Even with the fight in the bag, Mayweather didn’t let up in the championship rounds. He wanted a knockout and pushed for it by drilling Shane with a straight right in round eleven. He added a hard right to the head as Mosley came out firing in round twelve. Mosley later barreled himself into another one. Hopelessly behind, he pressed the entire round and still lost it handily to the sharper Mayweather.

At the bell, they embraced and shared words with the opposite camps while awaiting the academic decision of the judges. They eventually made it back to one another and spoke with smiles on their faces for the first time in a long time, Mosley even banging his glove over Floyd’s in congratulations long before the scorecards were announced 119-109 twice and 118-110 in favor of Mayweather.

The defeat was by far the most emphatic of Mosley’s career. He wasn’t just outpointed but beaten up for ten straight rounds. At the same time, his second round assault put Floyd in more immediate trouble than Mayweather had ever seen before. Mosley, simply put, forced Mayweather to show his heart and to be at his best. Keeping that in mind, he has nothing to be ashamed of.

Mosley had to play ball to make the fight happen. The fact that he had admitted to using steroids in 2003 made it even more important to initiate Olympic-style drug testing for the fight. Mosley submitted to what was asked of him, while Manny Pacquiao, the man everyone wants to see against Mayweather, would not. Whereas there is, justifiably or not, a cloud of suspicion now hanging ominously over Pacquiao’s accomplishments, Mosley’s willingness to prove he was clean was a credit to his name and a disservice to Pacquiao’s.
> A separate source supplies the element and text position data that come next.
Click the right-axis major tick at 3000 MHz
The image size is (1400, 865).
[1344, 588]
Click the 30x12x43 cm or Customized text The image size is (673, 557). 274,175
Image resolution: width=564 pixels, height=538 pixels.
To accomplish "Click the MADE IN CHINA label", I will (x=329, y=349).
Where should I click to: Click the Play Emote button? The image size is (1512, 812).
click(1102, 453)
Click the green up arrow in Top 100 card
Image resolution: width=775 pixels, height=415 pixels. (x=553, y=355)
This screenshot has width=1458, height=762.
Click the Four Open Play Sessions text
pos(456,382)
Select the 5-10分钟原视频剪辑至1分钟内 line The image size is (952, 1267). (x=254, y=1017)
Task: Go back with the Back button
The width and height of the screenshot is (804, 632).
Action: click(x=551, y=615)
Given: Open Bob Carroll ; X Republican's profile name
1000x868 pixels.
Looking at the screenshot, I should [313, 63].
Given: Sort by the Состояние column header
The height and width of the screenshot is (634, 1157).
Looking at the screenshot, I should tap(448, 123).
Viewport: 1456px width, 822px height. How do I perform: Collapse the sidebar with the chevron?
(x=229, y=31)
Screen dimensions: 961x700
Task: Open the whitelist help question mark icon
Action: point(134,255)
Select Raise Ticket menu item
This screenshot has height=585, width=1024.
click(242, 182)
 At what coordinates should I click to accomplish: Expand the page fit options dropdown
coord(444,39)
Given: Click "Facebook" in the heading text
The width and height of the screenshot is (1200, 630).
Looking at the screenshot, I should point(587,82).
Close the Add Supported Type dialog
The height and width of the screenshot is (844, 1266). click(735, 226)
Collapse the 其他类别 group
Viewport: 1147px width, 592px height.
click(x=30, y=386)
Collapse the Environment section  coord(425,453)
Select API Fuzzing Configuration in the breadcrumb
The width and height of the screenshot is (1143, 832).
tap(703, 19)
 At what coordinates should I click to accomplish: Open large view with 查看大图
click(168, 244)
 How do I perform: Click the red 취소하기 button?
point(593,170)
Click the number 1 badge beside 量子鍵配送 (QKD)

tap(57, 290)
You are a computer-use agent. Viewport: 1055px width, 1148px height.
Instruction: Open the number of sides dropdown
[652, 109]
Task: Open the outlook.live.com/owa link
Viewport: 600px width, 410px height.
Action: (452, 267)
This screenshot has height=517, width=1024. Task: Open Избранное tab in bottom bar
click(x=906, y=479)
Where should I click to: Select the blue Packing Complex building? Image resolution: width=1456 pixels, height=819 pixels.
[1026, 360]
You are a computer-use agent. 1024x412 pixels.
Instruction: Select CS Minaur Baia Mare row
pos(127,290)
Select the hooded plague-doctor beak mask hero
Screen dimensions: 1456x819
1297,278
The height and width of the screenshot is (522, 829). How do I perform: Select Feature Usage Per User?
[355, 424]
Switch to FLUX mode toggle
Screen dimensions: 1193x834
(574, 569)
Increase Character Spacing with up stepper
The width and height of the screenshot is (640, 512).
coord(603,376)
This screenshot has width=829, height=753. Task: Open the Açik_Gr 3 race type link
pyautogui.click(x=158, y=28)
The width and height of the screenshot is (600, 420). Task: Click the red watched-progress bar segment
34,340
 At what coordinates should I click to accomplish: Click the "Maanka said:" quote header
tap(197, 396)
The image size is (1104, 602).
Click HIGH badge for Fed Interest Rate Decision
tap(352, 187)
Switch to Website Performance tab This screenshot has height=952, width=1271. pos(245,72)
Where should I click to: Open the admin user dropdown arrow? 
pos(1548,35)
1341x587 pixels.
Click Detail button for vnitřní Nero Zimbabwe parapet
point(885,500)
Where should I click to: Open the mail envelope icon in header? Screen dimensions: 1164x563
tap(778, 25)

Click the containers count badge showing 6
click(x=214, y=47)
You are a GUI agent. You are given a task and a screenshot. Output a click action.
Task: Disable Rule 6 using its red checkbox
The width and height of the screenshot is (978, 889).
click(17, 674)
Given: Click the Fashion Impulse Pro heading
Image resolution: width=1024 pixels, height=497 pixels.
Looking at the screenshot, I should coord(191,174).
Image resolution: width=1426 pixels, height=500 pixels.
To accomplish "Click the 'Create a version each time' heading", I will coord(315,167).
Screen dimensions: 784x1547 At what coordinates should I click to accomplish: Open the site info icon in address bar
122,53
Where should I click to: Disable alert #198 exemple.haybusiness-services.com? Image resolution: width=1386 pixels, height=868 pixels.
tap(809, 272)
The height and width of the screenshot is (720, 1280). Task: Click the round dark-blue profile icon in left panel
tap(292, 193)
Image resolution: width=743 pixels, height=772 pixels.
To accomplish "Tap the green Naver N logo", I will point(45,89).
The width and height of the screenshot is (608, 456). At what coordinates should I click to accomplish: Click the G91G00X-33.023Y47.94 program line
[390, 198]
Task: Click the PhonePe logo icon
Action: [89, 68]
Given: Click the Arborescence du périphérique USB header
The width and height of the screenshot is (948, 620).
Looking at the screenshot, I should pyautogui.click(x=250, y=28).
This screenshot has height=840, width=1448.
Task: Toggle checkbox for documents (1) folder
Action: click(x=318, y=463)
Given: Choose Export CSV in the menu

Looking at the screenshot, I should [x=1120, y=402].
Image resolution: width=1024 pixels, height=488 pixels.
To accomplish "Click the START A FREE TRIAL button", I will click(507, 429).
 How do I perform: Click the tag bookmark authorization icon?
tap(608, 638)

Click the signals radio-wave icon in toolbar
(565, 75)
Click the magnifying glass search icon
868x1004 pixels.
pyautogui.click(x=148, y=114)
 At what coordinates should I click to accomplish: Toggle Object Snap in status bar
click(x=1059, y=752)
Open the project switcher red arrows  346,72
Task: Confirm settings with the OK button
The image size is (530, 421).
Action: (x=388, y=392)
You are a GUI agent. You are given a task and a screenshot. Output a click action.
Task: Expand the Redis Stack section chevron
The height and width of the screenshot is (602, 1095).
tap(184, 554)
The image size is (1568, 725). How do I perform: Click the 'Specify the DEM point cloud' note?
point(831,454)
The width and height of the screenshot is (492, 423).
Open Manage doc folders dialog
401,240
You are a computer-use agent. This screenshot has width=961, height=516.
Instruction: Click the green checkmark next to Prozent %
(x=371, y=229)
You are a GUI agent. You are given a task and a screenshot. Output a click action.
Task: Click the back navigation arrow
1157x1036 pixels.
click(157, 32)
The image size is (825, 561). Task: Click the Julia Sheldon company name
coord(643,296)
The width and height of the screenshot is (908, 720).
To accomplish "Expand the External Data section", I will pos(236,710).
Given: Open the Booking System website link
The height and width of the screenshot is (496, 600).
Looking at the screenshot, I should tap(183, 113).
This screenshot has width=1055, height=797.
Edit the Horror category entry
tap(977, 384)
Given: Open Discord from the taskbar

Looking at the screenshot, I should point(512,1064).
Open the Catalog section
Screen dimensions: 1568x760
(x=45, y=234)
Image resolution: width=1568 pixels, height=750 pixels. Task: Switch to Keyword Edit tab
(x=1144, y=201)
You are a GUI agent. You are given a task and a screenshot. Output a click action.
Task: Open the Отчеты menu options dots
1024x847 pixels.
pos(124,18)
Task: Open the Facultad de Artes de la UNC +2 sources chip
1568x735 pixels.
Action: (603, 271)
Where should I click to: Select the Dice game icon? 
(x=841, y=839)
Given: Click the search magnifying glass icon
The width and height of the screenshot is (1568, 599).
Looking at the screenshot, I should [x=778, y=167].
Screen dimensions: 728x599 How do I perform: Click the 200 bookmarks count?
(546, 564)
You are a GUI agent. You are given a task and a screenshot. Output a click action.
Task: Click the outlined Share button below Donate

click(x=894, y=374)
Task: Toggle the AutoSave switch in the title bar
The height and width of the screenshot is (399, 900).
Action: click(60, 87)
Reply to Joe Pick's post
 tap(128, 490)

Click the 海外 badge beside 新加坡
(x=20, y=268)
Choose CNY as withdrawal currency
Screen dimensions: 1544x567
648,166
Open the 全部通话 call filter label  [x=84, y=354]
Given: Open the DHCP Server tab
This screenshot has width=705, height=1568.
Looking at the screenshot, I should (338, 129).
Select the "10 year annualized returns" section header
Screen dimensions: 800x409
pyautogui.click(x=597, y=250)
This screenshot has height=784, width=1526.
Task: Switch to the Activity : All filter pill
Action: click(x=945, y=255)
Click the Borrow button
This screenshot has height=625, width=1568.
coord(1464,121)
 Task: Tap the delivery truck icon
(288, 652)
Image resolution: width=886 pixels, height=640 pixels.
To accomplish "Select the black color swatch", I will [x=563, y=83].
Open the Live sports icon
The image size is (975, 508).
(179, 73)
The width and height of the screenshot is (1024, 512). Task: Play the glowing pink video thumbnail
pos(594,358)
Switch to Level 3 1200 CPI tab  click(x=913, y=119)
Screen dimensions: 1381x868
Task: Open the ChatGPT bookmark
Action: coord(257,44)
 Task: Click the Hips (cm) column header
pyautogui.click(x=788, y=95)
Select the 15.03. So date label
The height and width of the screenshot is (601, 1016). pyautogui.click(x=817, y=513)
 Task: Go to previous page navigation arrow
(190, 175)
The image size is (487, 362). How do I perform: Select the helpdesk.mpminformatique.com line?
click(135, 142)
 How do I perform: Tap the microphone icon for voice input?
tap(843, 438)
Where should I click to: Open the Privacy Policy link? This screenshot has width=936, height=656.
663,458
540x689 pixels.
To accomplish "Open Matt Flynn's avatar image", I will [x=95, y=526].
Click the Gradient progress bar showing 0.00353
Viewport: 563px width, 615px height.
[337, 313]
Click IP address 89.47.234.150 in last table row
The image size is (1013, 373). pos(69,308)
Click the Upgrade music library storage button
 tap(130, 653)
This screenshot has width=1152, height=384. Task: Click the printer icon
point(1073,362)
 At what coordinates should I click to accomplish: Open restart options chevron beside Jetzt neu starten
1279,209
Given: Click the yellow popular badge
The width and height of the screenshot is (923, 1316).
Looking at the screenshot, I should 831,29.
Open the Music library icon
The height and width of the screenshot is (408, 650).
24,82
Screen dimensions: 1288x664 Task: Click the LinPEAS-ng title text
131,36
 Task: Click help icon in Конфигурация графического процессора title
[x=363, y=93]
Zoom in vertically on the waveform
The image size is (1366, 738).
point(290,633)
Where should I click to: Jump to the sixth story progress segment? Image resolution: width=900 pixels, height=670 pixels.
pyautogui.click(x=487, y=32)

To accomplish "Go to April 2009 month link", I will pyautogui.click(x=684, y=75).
Mayweather, who was brought into the ring by the O’Jays, performing “For the Love of Money,” appeared to have won over the crowd by the end of the night with the way that he stood his ground and fought a bigger puncher. Perhaps, too, has he earned the respect of those who once criticized him for not fighting the best. They don’t come much better than Mosley, and none are as good as Mayweather.